Diesen Titel kann B nun anderen (C,D,E usw.) anbieten. Die anderen werden B natürlich nicht schon früher das zukommen lassen, was er selbst (und sie natürlich auch) erst später aufgrund des Titels zu erwarten hätte(n).
Also entsteht ein Abgeld auf die Leistung (Disagio = es wird früher weniger für die Leistung geboten, die erst später eintrifft).
Nimmt ein C den Titel, wird er dem B weniger dafür geben, da er selbst aus dem Titel, der jetzt an ihn abgetreten wurde (Gläubiger-Zession) auch erst zum zwischen A und B vereinbarten Termin die Leistung des A bekommt bzw. im Nichtleistungsfalle das Pfand (falls vereinbart).
Hat C jetzt den Titel, der bei Fälligkeit über 100 % lautet, schon früher übernommen als zur Fälligkeit, hat er für die 100 % z.B. nur 80 % gegeben. Natürlichste Sache der Welt.
Nun hat C also einen Titel über 100 % (wenn auch später fällig) und hat dafür (sofort fällig) 80 % hingegeben.
Die 80 % laufen bis zum Leistungstermin des B auf 100 %. C"vermehrt" also seine 80 um ein Fünftel, also 20 bis zur Fälligkeit. Dies ist der sogenannte"Zins".

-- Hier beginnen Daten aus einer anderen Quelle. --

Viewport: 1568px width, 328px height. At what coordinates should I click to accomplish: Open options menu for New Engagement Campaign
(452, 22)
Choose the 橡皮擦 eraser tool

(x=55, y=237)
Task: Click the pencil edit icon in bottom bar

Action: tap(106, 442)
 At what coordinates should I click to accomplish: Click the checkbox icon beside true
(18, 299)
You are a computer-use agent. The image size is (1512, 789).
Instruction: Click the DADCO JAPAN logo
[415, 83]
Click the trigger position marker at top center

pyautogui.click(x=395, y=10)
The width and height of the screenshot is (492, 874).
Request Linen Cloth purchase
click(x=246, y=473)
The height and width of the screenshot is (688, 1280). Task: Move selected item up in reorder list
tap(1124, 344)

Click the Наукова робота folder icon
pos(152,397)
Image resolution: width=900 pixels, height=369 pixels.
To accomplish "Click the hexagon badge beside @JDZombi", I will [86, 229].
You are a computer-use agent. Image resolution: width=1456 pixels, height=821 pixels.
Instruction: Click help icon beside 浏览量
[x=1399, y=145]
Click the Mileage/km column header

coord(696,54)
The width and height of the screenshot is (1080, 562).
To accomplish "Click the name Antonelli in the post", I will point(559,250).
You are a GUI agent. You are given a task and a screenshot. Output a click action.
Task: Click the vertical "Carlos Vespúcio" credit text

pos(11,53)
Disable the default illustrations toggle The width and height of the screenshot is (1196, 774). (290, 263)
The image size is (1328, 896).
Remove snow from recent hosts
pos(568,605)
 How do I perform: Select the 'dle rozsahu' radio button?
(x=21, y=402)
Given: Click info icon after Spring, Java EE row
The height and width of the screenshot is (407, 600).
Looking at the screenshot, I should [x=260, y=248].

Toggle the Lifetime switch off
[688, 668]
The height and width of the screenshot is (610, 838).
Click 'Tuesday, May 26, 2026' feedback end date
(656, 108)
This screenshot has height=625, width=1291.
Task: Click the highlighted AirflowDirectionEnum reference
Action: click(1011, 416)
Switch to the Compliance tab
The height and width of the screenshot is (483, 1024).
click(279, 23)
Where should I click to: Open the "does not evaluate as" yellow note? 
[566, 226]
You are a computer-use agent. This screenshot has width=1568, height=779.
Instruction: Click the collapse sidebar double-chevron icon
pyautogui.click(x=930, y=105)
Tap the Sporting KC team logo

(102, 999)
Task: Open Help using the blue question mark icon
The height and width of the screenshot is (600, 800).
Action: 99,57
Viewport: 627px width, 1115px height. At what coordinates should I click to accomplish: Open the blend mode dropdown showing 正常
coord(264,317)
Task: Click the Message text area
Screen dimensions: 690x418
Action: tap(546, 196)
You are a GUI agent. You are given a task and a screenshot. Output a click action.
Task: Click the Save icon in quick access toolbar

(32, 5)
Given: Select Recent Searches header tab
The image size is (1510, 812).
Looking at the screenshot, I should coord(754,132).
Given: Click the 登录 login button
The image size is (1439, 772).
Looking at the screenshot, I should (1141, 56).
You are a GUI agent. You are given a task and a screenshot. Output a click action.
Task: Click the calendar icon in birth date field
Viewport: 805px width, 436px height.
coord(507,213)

Einen Zins"als solchen" gibt es nicht. Er kann nur entstehen, wenn jemand, der aufgrund einer Schuld, die er einfordern kann an das, was die Schuld beinhaltet, früher kommen möchte als zu dem Termin, an dem die Schuld fällig wird.
Werden alle Vereinbarungen über Leistungen, die jemand in der Zukunft erwartet, von dem, der sie zu erwarten hat (egal, aus welchem Grund er sie erwartet), genau zu dem genau zu dem Termin erfüllt, an dem die Leistungen fällig werden, kann es niemals zu einem"Zins" kommen.
Schulden (in Zukunft fällige Leistungen durch den Schuldner) haben (siehe auch JüKüs Hinweis auf"Verbindlichkeiten") a priori absolut nichts mit einem"Zins" zu tun.
Niemand kann einen anderen zum Nicht-Warten zwingen.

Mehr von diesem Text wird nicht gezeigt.